O uso da logística reversa é um caminho apontado pela comissão. A prefeitura inaugurou na quarta-feira da semana passada a Central de Logística Reversa de Eletroeletrônicos e Eletrodoméstico, com objetivo de tratar do fluxo dos materiais que compõem os produtos, desde o ponto de origem até o destino final, após o consumo.
“A indústria do lixo vale muito dinheiro. Aí você envolve catadores, cooperativas, empresas de reciclagem e também envolve a questão da logística reversa”, defende Radyr. “Cidades Inteligentes vai pensar na solução, vai precificar tudo isso e tentar desonerar o máximo envolvendo as empresas para bancar a operação de coleta”.
Correção de rumo
Radyr observa que a equipe precisará fazer algumas adaptações. “Você vê algo que não atende o tamanho que Manaus é, mas precisa ser iniciado, o processo precisa ser iniciado” diz, referindo à estrutura do Casarão Cassino, entregue no final da administração passada.

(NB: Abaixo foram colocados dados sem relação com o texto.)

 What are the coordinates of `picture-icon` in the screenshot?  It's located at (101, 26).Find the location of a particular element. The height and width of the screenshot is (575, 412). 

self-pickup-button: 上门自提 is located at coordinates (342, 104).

“Você pega o distrito de inovação, por exemplo. Ele não cabe dentro do Casarão Cassino. Você não consegue incubar startups, empresas que tem segredo tecnológico um de frente para o outro em baia. Um com outro. Você não consegue fazer isso com empresas que são do ramo de inovação, que tem segredos. É um ponto intrigante. Você inicia o processo, mas você precisa ter um projeto muito mais amplo para tudo isso”, criticou.
A comissão também projeta levar as soluções digitais “às 500 escolas municipais”, facilitando o acesso . “Pensamos em trabalhar com a Semed dentro desse sentido, conectividade, infraestrutura. Tem muita dificuldade nas escolas da zona rural com internet. Existe um vazio digital muito grande com os nossos alunos da rede municipal de ensino. Nas escolas não, mas nas casas deles, sim”.
Prazos e metas
A missão do grupo intitulado Manaus Cidade 4.0 é realizar estudos para identificar as necessidades da administração pública e estabelecer um cronograma de ações e investimentos para implantação de soluções tecnológicas “para suportar a integração digital total da cidade”.
O prazo para apresentar o diagnóstico dos problemas é 31 de dezembro, podendo ser prorrogado, se necessário. As ações efetivas devem ser implementadas até 31 de março de 2022.
“Nós temos um calendário. A ideia é que em 90 dias nós vamos conseguir entregar essas ações para a sociedade. Queremos ao final de cada mês entregar um plano de ação, um diagnóstico, ou já um produto dentro do que for pensado para que a sociedade tenha acesso aos serviços”, disse o presidente da comissão, em setembro.
Sobre as questões prioritárias para investimento ainda não há estimativa do quanto é necessário para fazer as ações da Manaus 4.0. “A ideia é desonerar ao máximo o poder público. Não torne o poder púbico obrigado a fazer tudo”, defende, afirmando que a Comissão só poderá indicar esses valores ao final do prazo para os diagnósticos.
Radyr Gomes de Oliveira Júnior adiantou que ao final dos trabalhos, no primeiro semestre do ano que vem, vai propor que a comissão seja perenizada, transformada em Conselho.
“Pelas questões óbvias, inclusive de avanço tecnológico, a tendência é que essa comissão vire uma outra estrutura e se torne perene. Não dá para negar que estamos em constante mudança. Quem é que vai acompanhar isso? Precisamos melhorar a entrega do serviço e a relação com o contribuinte. E quem vai implementar essa política de cidade inteligente e governo digital?”, são os argumentos apresentados.
De acordo com conceitos contidos da Carta Brasileira, cidades inteligentes são aquelas comprometidas com o desenvolvimento urbano e a transformação digital sustentáveis empregando tecnologias para solucionar problemas concretos, criar oportunidades, oferecer serviços com eficiência, reduzir desigualdades e melhorar a qualidade de vida das pessoas.